───── RECORDS FOR THIS TASK

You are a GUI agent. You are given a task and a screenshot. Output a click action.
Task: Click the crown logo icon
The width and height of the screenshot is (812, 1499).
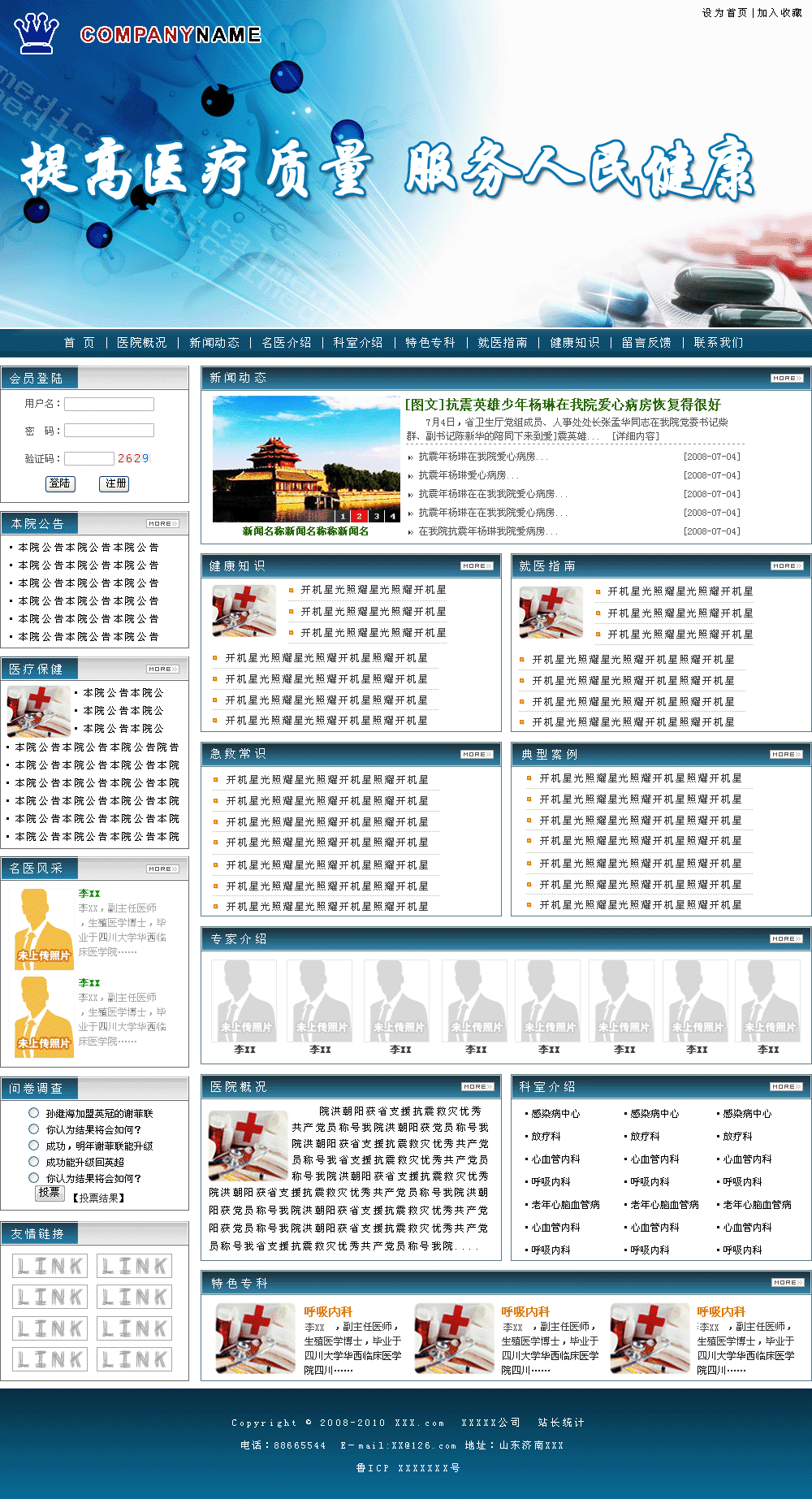pos(37,33)
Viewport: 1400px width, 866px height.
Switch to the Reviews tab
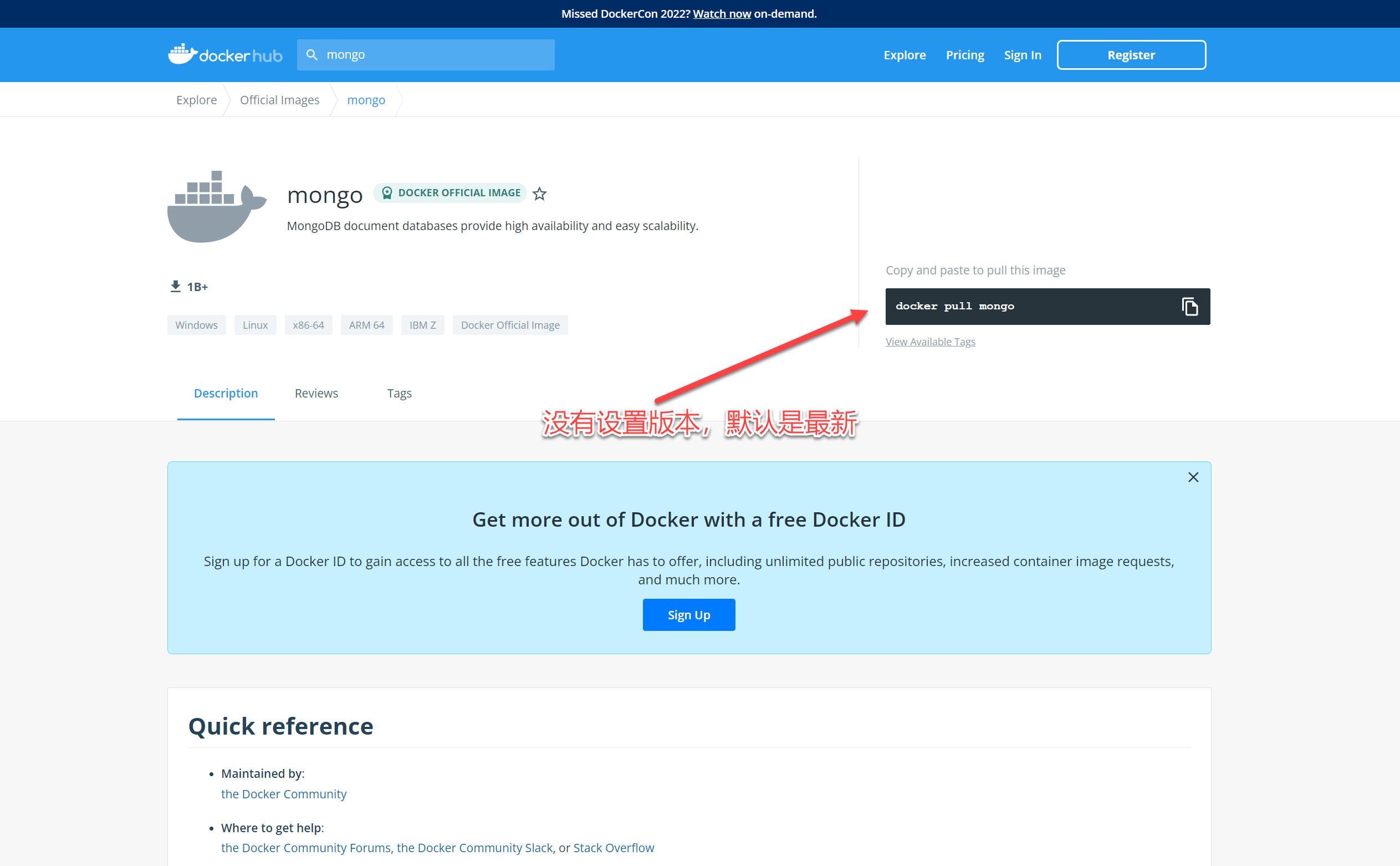tap(316, 394)
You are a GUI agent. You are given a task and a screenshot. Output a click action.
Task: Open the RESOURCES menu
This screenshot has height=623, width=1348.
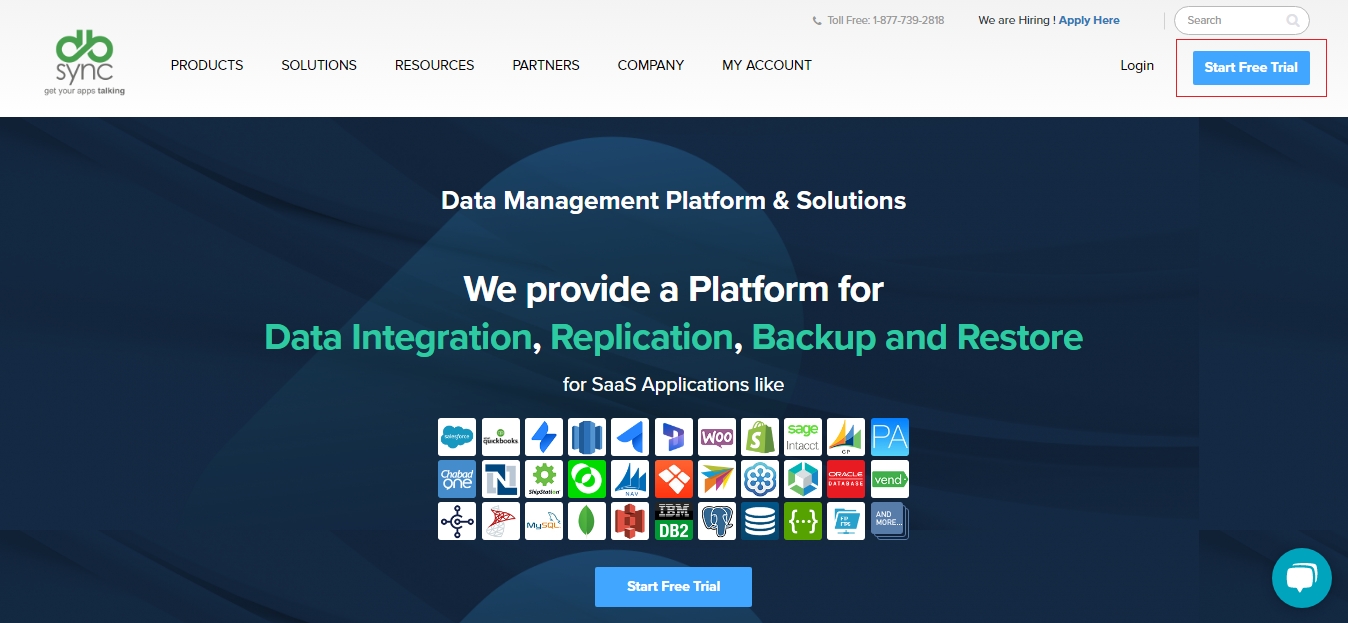(434, 65)
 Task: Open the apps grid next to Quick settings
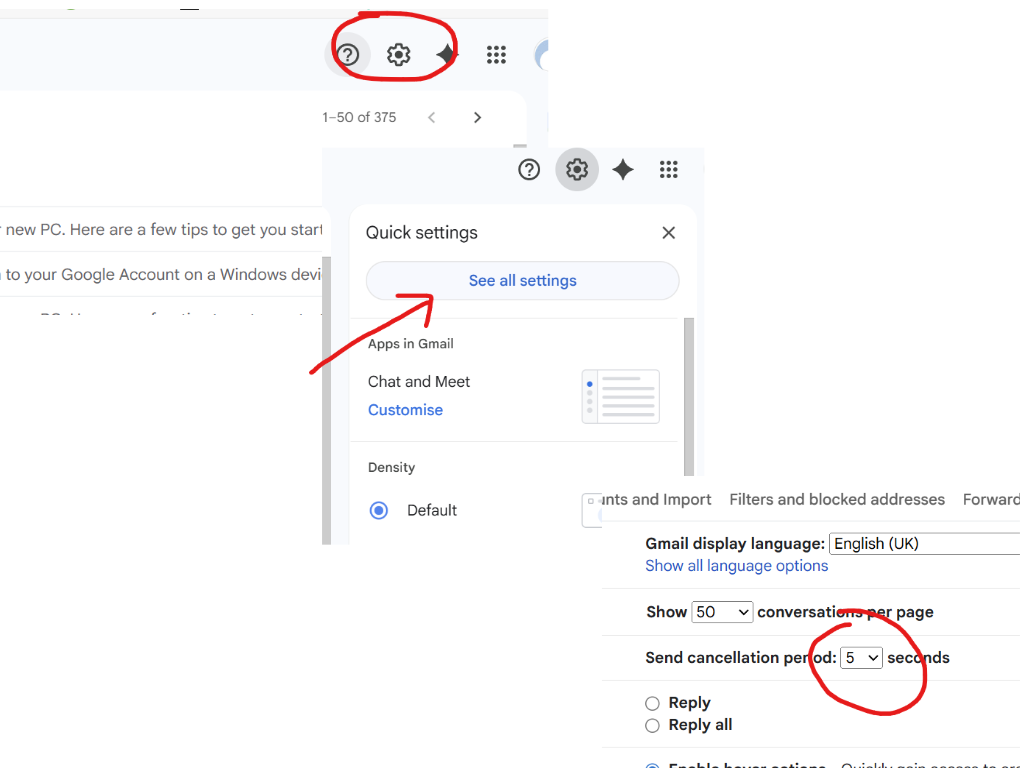point(668,169)

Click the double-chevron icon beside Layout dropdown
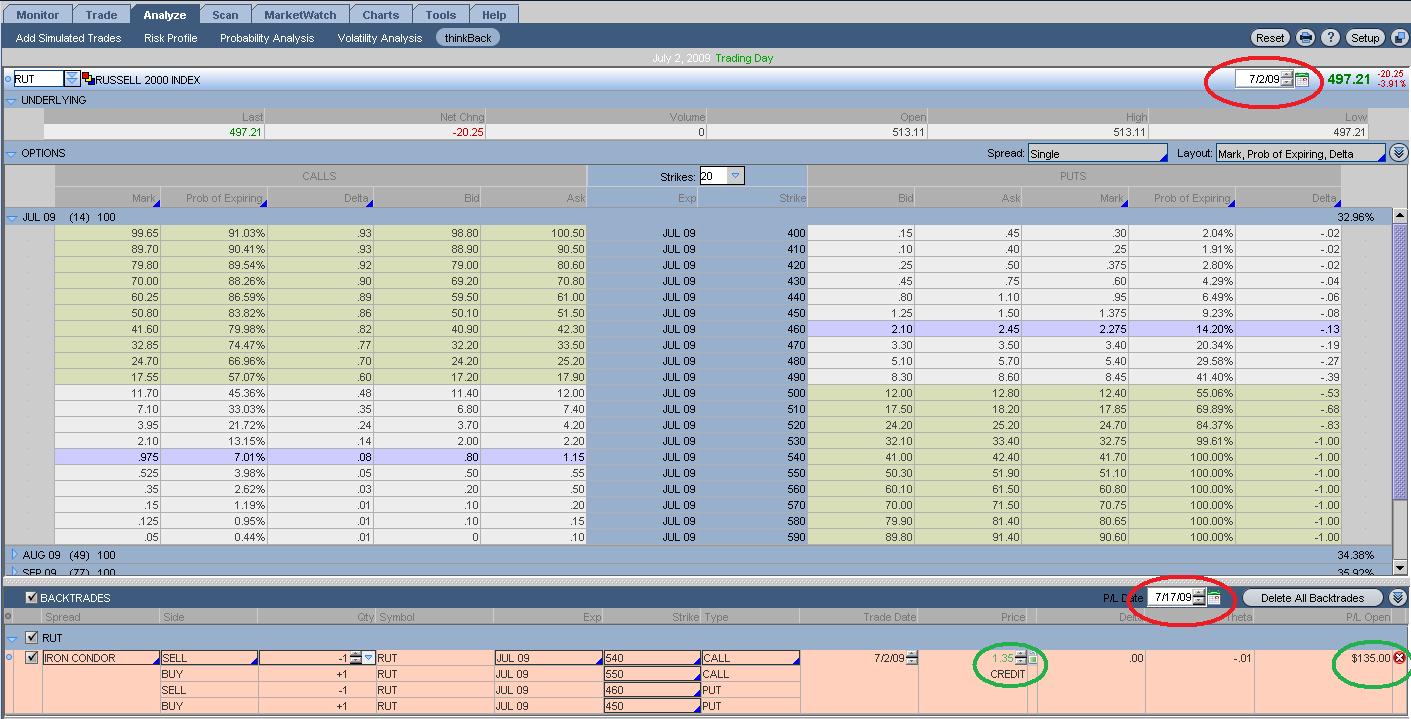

──────────

* **TASK PROMPT**:
Rewrite the records, starting at the line that contains "Viewport: 1400px width, 866px height." and ending at the end of the records, with 148 added to every coordinate in the answers and all other text kept unchanged. Leave the pictures out of your answer.

* **WRITTEN SOLUTION**:
Viewport: 1400px width, 866px height.
Switch to the Reviews tab
tap(464, 542)
You are a GUI agent. You are given a task and a screenshot. Output a click action.
Task: Open the RESOURCES menu
This screenshot has height=623, width=1348.
(582, 213)
 Task: Open the apps grid next to Quick settings
point(816,317)

Click the double-chevron icon beside Layout dropdown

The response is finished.